(Excerpted text begins)

A Case of Porphyria Cutanea Tarda After Kidney Transplant

Session Information

Category: Trainee Case Report

  • 1902 Transplantation: Clinical

Authors

  • Hartley, Robert C., The University of Utah School of Medicine, Salt Lake City, Utah, United States
  • Al-Rabadi, Laith, The University of Utah School of Medicine, Salt Lake City, Utah, United States
  • Shihab, Fuad S., The University of Utah School of Medicine, Salt Lake City, Utah, United States
  • Raghavan, Divya, The University of Utah School of Medicine, Salt Lake City, Utah, United States
Introduction

Porphyria cutanea tarda (PCT) is the most common subtype of porphyria and can be associated with kidney failure with reports of kidney transplantation curing the disease. We report the case of a patient who had previously undergone kidney transplantation and developed PCT after transplant.

Case Description

A 40-year-old man with end stage renal disease due to unknown chronic glomerulonephritis status post kidney transplant 4.5 years ago was admitted with non-healing blisters on both hands. Patient initially presented one month earlier with similar symptoms and was diagnosed with bullous impetigo due to methicillin resistance staphylococcus aureus. At that time, he was treated with vancomycin followed by trimethoprim-sulfamethoxazole (TMP-SMX) for a total of 14 days. He was also noted to have cytomegalovirus viremia which was treated with valganciclovir. Patient reported ongoing development of lesions despite antibiotic treatment and presented for follow-up where he was noted to have an acute kidney injury and hyperkalemia. At presentation his medications included mycophenolate sodium, tacrolimus, prednisone, triamcinolone cream and mupirocin ointment. There was no family history of skin disease and he did not drink alcohol. He underwent skin biopsy which was consistent with porphyria or pseudoporphyria. Urine and plasma porphyrins were checked showing elevated uroporphyrin and also elevate heptacarboxyl, hexacarboxyl and pentacarboxyl porphyrins with normal coproporphyrin I and III consistent with PCT. Additional workup was notable for a ferritin of 978 ng/mL, hepatitis A, B and C titers inconsistent with current or past infection and HFE gene testing showing the absence of mutations C282Y, H63D and S65C. Patient’s kidney injury resolved with cessation of TMP-SMX and fluid resuscitation. Patient was treated with therapeutic phlebotomy and erythropoiesis stimulating agents along with counseling on sunscreen use and wearing sun protective clothing.

(Excerpted text ends)

**Using the information**
1/ In the kidney transplant case report, which findings supported the diagnosis of PCT? Answer in one to three sentences.
2/ Please carry on the kidney transplant case report from its last sentence.

(Extracted records begins)

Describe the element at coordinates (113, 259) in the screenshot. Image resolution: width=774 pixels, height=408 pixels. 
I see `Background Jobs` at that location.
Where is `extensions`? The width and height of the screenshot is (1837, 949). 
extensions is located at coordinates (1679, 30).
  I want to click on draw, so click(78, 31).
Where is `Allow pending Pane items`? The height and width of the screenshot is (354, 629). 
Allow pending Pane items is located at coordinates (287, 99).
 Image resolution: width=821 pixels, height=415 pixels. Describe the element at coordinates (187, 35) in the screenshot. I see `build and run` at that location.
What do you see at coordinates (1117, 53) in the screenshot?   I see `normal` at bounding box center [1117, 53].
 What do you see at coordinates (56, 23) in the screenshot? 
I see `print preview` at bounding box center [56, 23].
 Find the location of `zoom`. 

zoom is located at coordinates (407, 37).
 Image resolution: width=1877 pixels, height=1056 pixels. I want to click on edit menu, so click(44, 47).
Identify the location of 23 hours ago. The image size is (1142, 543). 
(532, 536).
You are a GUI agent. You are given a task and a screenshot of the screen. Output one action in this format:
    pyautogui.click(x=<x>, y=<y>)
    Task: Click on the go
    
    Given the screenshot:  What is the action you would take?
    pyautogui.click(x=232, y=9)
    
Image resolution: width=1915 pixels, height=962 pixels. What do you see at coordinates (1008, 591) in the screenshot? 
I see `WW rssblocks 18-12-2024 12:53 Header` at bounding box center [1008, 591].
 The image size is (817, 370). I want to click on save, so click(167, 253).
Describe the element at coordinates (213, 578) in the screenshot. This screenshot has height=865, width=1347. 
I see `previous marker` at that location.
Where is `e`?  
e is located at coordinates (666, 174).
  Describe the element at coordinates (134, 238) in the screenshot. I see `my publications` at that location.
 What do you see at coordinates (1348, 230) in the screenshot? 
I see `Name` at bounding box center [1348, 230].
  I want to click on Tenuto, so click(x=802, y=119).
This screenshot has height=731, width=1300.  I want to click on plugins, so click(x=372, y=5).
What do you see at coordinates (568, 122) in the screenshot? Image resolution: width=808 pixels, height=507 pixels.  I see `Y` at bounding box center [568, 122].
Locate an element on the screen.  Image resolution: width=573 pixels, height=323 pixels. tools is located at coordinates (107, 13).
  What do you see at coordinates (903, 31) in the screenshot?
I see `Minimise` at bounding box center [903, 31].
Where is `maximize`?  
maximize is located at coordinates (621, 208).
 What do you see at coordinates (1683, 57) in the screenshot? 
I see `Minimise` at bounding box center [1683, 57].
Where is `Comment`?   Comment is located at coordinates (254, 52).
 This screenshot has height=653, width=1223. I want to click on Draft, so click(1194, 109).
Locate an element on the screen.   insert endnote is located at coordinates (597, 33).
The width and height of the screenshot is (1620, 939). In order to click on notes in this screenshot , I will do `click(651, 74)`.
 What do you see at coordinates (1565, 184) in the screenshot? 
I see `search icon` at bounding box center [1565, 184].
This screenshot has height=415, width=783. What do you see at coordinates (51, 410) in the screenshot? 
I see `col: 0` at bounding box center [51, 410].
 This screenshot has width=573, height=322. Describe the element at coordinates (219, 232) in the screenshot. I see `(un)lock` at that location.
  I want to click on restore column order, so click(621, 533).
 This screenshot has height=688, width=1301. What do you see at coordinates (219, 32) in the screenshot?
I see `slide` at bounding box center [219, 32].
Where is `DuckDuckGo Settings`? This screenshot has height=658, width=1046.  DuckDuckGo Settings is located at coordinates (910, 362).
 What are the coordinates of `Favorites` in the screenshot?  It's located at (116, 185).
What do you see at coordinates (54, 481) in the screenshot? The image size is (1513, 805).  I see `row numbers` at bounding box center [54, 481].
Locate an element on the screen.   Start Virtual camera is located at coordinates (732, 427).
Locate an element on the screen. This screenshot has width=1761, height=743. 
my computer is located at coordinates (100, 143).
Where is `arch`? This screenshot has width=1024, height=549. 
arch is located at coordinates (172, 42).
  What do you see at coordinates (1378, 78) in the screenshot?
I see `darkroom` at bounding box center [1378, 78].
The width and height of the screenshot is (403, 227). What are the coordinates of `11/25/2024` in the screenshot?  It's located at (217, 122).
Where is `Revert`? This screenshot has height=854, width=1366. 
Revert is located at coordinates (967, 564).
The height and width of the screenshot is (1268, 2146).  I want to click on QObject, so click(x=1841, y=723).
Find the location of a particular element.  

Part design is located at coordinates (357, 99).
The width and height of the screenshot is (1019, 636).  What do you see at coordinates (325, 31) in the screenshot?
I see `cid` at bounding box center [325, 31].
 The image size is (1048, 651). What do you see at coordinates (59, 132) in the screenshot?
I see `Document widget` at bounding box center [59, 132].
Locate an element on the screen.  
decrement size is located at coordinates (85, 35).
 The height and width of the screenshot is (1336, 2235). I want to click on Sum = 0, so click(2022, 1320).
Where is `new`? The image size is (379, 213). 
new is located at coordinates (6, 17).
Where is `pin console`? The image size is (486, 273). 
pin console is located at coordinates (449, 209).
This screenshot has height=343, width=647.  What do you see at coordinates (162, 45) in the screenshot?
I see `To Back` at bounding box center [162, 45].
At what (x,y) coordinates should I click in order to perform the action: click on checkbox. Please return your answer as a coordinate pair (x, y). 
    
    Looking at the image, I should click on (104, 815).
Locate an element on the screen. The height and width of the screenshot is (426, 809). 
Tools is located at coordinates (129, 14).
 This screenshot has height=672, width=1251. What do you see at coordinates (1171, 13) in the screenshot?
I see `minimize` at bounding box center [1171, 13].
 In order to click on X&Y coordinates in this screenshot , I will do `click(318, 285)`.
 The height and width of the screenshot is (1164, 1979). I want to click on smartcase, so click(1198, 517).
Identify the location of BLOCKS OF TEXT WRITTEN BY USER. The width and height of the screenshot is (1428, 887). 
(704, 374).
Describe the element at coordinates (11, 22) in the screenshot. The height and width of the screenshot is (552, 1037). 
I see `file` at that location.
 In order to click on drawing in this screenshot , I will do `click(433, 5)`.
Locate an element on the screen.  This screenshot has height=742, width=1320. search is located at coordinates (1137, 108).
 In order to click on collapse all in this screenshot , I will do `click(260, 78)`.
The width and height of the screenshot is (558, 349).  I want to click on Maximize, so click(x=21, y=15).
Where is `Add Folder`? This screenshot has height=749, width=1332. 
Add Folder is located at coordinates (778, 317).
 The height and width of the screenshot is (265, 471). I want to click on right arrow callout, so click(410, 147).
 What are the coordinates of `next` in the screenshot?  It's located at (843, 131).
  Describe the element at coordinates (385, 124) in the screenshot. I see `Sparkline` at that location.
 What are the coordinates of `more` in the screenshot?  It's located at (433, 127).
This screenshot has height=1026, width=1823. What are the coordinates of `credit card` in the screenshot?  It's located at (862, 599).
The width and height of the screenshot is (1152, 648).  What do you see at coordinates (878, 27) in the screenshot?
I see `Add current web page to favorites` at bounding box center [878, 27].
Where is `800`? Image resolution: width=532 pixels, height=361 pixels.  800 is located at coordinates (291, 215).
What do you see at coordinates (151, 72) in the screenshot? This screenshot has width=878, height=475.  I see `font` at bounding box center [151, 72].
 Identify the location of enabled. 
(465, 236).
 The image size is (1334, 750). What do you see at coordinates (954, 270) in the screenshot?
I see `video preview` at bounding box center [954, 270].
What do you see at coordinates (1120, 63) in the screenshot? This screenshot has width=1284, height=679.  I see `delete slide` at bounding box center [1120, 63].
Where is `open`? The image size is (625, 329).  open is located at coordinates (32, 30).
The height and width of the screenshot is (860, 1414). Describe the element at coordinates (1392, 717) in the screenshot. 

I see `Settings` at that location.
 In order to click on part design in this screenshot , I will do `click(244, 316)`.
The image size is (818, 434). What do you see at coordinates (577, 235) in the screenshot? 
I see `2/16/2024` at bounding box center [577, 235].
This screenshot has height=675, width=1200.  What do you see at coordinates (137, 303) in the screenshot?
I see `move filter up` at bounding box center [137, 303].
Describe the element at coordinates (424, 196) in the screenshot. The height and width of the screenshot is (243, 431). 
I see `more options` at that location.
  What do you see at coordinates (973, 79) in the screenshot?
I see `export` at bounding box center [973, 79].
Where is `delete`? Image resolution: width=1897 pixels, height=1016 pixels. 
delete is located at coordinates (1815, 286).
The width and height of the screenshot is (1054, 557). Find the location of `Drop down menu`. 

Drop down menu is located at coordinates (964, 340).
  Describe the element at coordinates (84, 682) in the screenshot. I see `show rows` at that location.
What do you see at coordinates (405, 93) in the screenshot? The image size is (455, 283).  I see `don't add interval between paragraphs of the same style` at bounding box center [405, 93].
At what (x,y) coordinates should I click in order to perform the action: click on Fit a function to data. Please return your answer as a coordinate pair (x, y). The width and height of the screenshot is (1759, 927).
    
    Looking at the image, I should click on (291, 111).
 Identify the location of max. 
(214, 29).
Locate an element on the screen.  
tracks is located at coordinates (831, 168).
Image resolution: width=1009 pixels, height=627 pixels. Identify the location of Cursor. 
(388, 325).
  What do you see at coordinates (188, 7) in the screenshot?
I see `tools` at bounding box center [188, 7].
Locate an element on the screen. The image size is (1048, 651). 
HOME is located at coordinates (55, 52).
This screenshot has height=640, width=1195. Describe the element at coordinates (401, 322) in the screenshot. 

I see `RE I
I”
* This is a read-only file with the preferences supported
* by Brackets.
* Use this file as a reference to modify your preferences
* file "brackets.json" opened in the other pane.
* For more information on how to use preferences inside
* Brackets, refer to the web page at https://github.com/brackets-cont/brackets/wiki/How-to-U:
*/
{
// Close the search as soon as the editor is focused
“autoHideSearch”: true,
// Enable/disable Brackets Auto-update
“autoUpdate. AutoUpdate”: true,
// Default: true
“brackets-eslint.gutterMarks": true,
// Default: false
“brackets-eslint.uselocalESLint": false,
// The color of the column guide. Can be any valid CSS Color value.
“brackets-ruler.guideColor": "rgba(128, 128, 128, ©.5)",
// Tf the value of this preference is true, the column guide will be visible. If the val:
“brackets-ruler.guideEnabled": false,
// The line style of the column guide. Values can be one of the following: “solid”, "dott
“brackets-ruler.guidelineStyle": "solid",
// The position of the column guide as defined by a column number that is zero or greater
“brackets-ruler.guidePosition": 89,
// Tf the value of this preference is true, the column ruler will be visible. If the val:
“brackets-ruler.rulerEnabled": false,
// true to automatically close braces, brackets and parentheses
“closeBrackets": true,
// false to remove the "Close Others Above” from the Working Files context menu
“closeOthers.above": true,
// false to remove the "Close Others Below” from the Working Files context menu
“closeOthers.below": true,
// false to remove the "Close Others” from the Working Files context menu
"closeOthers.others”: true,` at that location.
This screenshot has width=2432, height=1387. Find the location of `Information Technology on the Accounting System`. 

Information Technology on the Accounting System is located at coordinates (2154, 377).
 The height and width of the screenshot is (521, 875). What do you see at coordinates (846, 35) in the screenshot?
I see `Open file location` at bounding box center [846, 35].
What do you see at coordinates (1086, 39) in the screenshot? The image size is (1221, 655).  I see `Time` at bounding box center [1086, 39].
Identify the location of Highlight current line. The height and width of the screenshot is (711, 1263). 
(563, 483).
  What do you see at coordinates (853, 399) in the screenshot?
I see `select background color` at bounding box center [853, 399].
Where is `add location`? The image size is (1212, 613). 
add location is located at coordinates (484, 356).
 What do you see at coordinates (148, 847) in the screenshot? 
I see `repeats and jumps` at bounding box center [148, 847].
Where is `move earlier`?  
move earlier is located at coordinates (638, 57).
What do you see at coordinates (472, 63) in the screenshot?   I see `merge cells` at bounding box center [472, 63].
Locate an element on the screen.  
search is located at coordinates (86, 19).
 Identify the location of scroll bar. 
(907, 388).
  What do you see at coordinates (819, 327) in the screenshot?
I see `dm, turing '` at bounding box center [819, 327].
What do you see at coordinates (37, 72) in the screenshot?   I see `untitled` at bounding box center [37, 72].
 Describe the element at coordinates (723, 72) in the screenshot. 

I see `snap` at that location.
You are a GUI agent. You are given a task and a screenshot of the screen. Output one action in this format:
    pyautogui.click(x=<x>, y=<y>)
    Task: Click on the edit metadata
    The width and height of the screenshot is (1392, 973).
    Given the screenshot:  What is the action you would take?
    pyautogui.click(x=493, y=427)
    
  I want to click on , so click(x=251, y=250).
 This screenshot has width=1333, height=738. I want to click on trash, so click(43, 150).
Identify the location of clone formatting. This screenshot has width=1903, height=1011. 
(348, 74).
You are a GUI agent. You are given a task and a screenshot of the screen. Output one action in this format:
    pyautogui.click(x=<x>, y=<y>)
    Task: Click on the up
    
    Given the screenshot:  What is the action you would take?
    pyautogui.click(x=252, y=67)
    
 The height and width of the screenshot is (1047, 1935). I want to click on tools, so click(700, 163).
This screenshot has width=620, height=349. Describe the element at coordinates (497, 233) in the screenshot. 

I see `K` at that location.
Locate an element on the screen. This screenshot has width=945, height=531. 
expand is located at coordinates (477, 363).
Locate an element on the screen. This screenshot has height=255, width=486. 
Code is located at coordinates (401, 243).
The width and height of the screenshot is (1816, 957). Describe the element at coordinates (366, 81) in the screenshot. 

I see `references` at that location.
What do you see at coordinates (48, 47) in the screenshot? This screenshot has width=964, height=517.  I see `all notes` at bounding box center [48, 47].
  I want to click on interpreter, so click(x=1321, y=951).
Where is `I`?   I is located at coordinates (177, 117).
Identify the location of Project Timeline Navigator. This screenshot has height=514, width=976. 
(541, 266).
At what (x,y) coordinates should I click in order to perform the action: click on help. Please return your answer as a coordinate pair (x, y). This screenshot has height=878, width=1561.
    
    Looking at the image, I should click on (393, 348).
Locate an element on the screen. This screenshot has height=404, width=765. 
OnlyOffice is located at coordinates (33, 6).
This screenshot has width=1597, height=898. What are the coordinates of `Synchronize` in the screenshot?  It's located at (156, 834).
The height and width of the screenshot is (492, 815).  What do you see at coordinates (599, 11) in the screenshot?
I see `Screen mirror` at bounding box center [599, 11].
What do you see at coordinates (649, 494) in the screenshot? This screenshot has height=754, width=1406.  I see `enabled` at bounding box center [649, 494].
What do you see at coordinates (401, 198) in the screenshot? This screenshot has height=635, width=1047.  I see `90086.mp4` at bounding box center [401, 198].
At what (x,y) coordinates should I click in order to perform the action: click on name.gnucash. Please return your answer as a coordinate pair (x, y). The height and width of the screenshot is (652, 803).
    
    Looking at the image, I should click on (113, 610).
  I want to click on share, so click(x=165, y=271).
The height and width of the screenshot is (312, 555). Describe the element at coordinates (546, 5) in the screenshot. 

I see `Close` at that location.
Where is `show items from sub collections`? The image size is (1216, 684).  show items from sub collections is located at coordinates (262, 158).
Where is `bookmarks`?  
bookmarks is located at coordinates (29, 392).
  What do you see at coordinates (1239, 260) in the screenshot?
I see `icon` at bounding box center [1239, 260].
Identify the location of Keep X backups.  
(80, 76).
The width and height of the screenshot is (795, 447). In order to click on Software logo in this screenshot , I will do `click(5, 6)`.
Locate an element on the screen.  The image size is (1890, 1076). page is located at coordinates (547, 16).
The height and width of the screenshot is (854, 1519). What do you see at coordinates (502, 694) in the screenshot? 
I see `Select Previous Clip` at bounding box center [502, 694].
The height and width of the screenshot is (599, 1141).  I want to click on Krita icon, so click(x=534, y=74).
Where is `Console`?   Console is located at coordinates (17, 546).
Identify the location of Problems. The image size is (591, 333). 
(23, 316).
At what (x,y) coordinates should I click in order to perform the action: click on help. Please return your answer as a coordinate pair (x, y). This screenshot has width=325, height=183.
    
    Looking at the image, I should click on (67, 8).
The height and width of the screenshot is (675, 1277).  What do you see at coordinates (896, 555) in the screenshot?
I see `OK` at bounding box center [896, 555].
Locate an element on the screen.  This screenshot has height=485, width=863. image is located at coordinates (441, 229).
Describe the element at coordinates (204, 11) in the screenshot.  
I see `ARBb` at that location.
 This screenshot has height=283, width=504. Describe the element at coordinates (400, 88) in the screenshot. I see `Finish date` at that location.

(Extracted records ends)

**Task answers**
1/ A skin biopsy was consistent with porphyria or pseudoporphyria. Urine and plasma porphyrin testing then showed elevated uroporphyrin and elevated heptacarboxyl, hexacarboxyl and pentacarboxyl porphyrins, with normal coproporphyrin I and III, a pattern consistent with PCT.

2/
Discussion

PCT is the most common form of porphyria and is associated with hepatitis C, iron overload, estrogen administration and alcohol use. It has also been associated with hemodialysis often with resolution at the time of kidney transplantation. However, elevated iron stores are often present in kidney transplant patients and PCT can be misdiagnosed as bullous impetigo as it was in this case.